Все это доходило до такой степени, что при мысли о столь часто произносившемся им: “Так-так, вот и день прошел, не так ли?”, я принял эти слова с удовлетворением, с признательностью, словно ему испокон веку было предопределено показывать мне новый день. Да, старый день прошел, и отблеск, освещавший это мгновение, походил на тот, который мог бы преуспеть и возвестить мне: “Вот к чему вы пришли, вот что вы такое”. Я по-прежнему находился рядом со столом.
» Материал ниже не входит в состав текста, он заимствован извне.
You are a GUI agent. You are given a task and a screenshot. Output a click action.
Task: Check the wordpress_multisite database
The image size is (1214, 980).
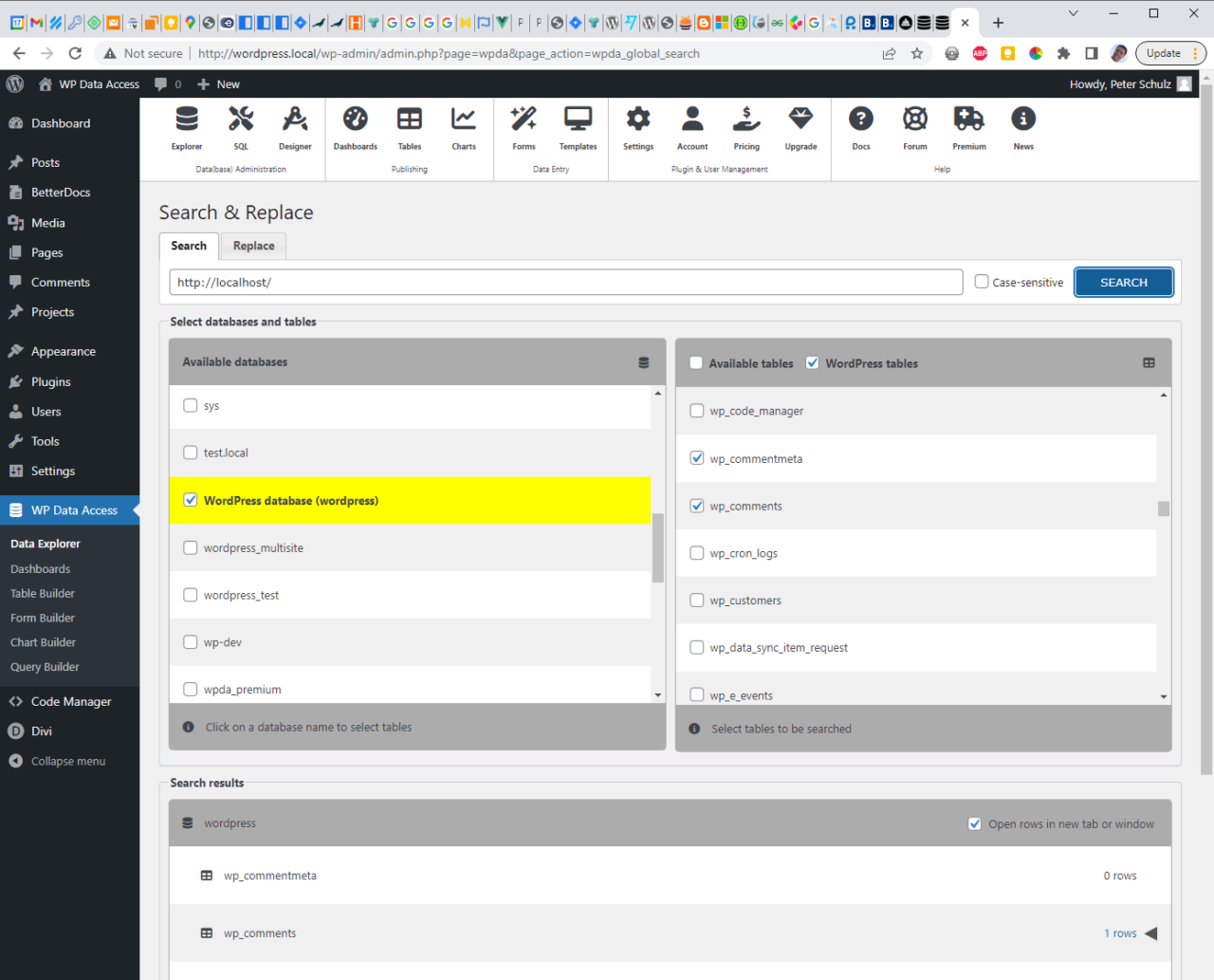point(191,548)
Не менее близок я был и к несомненному в моей речи, около которой я так и пребывал, все-таки не в состоянии отличить ее от его собственной, от того, что мне надлежало — хотя бы только потому, что я ему ответил, — рассматривать как его вопрос. Вопрос не был тем самым поколеблен, что лишь подчеркивало значимость мало-помалу осознаваемого мною факта: вопрос этот увел за собою мой ответ, каковой я теперь с трудом воспринимал как свой собственный, смешанный с тем бормотанием, которое так и оставалось в удалении, словно обещание и соблазн. Я взвешивал, в чем тут дело: поначалу в порыве, порожденном доверием к этому мгновению, но мало-помалу в предчувствии, в опасении, что безо всякой пользы уступил ему свой собственный центр, сердце цитадели — отнюдь не отвоевав ее у него, — и когда он сказал: “Но не это ли и есть — писать?”, я не испытал ни малейшего удовольствия, никакого интереса к новой фразе, лишь наплыв отвращения, вновь обнаружив, как прижались друг к другу, смешались в холодной близости, в пустоте их собственного безразличия две наши фразы, как будто мне нужно было бороться вдалеке от себя, но также и вдалеке от него, там, где нас, ни одного, ни другого, не было.